Crickets are the most visible animals in many caves, apart from bats. They are troglophiles in that they only use the cave for shelter and laying eggs. They leave the cave at night during the summer to forage for food up to about 300 feet from the entrance.
The most common cricket that lives in caves in the United States is Hadenoecus subterraneus. It is common to see up to thousands of them near cave entrances at nightfall. They leave the cave when it is dark and conditions outside such as humidity and temperature are similar to inside the cave.
Once outside, they will eat almost anything, including mushrooms, berries, flowers, animal droppings and dead insects. Inside the cave, their droppings are a food source for other cave animals.
Cave crickets can be found in many other parts of the world also. Here is one found in Chiang Dao Cave, Thailand…
Outside the cave, crickets have many enemies, including birds and small rodents. Even around cave entrances, they are a favorite meal of the white-footed mouse. They are relatively safe inside the cave except for their eggs.

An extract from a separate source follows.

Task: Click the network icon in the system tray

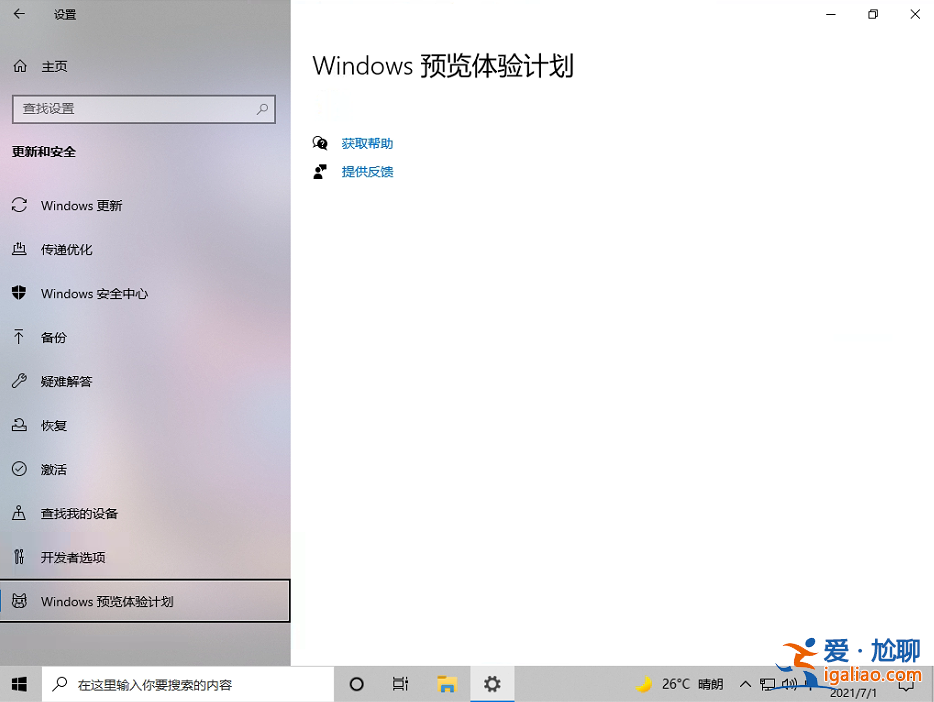Action: point(769,684)
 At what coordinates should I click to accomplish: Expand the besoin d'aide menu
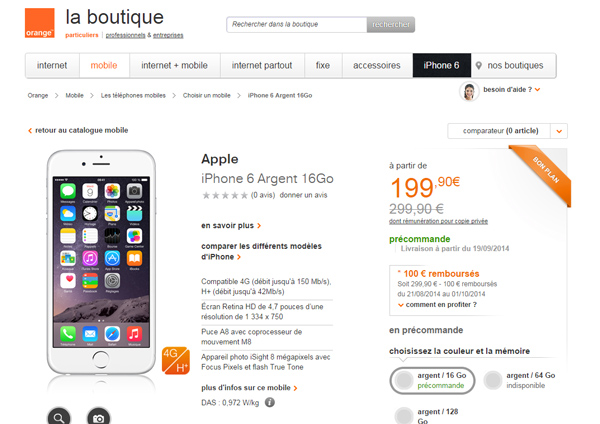[512, 90]
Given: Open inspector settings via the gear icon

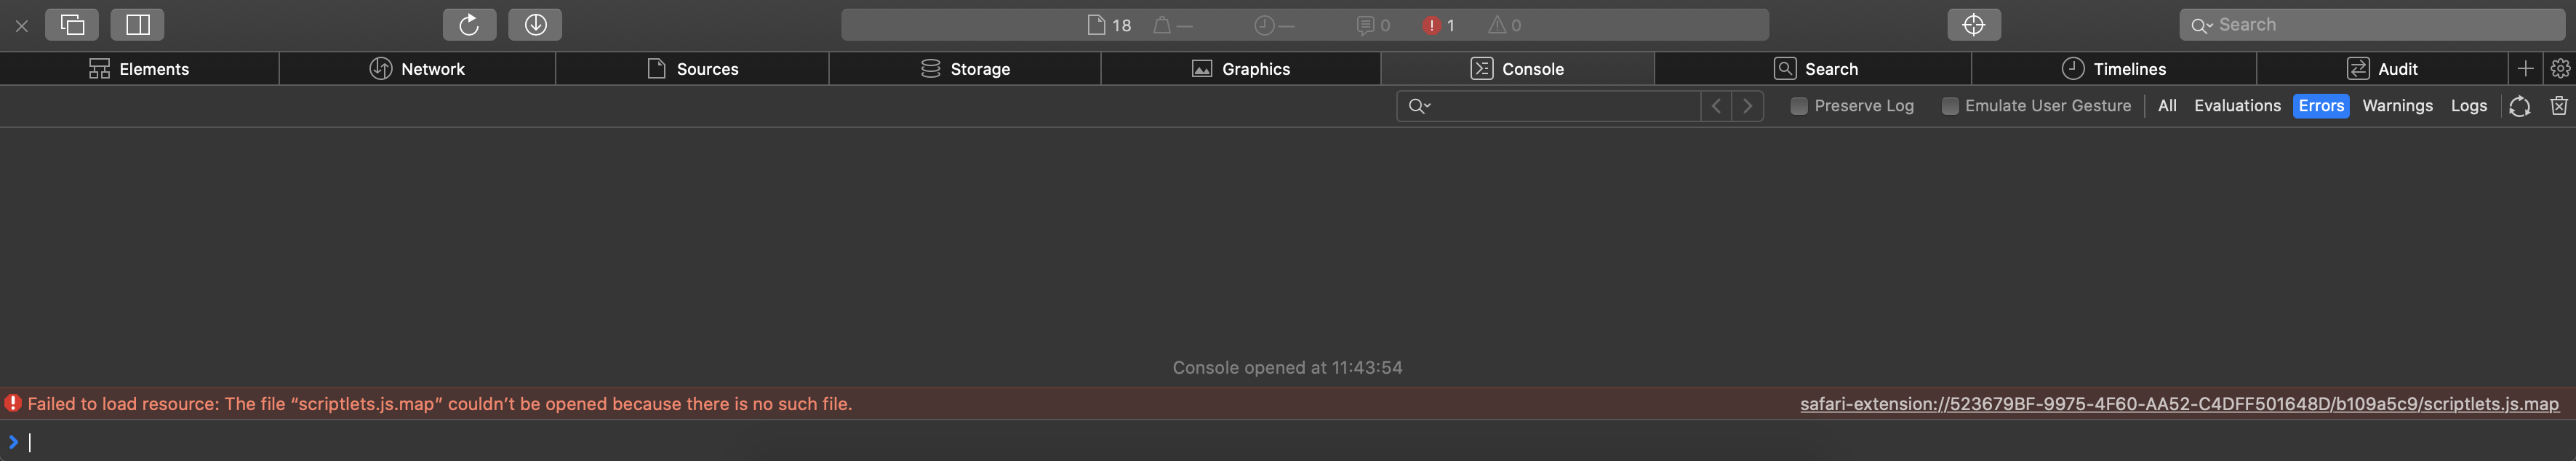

Several species of North American beetles use cricket eggs as their main food source. In some areas these beetles will eat over 90% of the eggs that are laid. Fortunately for the crickets (and the beetles), they lay up to 200 eggs per year and the cricket population is often over 5,000.
Although they are not true troglobites, these crickets don’t leave the cave during the day in the summer and not at all during the winter. They also have some adaptations to cave life such as longer antennae, resistance to starvation and lower metabolic rates.